[DATA SHOWN]
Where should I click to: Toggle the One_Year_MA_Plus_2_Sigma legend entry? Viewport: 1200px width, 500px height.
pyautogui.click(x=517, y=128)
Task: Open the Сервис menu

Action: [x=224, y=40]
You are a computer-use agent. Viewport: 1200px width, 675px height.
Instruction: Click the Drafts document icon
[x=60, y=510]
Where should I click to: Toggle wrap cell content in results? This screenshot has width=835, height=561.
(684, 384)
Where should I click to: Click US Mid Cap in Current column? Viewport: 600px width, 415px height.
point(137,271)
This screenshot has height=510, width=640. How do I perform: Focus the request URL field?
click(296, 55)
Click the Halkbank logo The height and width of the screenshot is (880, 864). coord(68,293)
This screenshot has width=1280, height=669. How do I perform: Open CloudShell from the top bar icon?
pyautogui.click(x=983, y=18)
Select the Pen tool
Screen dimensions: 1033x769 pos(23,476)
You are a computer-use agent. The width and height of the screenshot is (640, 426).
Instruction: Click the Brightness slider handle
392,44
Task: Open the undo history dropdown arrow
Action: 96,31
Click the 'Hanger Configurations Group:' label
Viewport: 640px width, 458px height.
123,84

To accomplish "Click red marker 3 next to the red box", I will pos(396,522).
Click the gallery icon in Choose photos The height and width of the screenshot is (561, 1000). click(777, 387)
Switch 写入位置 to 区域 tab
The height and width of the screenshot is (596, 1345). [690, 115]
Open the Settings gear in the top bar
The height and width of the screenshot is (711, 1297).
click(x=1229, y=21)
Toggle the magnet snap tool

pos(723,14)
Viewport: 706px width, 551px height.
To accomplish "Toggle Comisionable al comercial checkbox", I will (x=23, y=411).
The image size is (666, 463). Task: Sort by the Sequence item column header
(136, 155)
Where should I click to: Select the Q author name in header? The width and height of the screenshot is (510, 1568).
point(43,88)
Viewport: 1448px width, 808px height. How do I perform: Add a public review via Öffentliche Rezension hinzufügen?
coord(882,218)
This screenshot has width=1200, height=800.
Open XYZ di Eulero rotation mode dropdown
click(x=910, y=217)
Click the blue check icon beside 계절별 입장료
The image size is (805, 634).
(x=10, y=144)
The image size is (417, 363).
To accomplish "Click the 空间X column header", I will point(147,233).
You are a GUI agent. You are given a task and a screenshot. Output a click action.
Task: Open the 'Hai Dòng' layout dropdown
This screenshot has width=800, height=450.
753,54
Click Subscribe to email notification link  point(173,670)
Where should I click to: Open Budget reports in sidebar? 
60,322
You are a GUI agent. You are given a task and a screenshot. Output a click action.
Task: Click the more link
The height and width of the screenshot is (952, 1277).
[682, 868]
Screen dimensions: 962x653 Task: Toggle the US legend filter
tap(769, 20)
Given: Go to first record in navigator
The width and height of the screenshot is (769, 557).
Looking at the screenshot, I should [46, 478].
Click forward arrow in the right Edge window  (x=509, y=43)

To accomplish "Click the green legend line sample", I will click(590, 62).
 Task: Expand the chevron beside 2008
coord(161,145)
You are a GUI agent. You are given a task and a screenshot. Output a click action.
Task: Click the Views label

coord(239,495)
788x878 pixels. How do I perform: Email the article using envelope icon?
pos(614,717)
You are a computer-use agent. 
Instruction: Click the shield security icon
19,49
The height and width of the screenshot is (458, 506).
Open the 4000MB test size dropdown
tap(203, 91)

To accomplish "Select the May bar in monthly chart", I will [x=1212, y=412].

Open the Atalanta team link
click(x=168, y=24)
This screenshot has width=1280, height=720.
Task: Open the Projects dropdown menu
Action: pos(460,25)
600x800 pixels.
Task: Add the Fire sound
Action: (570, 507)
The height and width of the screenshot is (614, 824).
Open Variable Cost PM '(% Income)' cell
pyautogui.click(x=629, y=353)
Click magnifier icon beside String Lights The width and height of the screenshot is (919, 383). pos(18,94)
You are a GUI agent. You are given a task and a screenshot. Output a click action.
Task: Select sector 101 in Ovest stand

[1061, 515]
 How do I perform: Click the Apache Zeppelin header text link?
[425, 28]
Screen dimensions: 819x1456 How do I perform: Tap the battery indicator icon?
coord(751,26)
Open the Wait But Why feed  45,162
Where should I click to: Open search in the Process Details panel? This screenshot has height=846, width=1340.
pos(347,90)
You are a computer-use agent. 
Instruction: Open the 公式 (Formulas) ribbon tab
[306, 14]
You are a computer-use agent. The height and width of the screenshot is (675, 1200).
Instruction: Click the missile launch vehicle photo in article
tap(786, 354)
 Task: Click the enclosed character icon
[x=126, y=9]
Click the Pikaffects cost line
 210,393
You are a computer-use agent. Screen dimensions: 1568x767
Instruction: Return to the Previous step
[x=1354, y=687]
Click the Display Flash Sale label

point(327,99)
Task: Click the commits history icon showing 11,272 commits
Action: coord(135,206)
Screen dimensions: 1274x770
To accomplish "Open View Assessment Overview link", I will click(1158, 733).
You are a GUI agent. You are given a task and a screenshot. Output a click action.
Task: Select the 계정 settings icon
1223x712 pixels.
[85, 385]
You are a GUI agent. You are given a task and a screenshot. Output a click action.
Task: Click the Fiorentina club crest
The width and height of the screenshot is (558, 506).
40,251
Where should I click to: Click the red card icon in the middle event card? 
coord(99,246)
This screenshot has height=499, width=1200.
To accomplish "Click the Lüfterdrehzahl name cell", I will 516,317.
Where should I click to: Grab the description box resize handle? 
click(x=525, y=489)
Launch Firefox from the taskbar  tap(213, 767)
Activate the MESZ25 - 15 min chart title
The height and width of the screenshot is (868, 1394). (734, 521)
[/DATA SHOWN]
**WORK INSTRUCTIONS**
This task calls for an exact reproduction of the lines that start at the one containing "Screen dimensions: 1274x770" and continue to the end of the entries above.

**OUTPUT FOR THIS TASK**
Screen dimensions: 1274x770
To accomplish "Open View Assessment Overview link", I will click(1158, 733).
You are a GUI agent. You are given a task and a screenshot. Output a click action.
Task: Select the 계정 settings icon
1223x712 pixels.
[85, 385]
You are a GUI agent. You are given a task and a screenshot. Output a click action.
Task: Click the Fiorentina club crest
The width and height of the screenshot is (558, 506).
40,251
Where should I click to: Click the red card icon in the middle event card? 
coord(99,246)
This screenshot has height=499, width=1200.
To accomplish "Click the Lüfterdrehzahl name cell", I will 516,317.
Where should I click to: Grab the description box resize handle? 
click(x=525, y=489)
Launch Firefox from the taskbar  tap(213, 767)
Activate the MESZ25 - 15 min chart title
The height and width of the screenshot is (868, 1394). (734, 521)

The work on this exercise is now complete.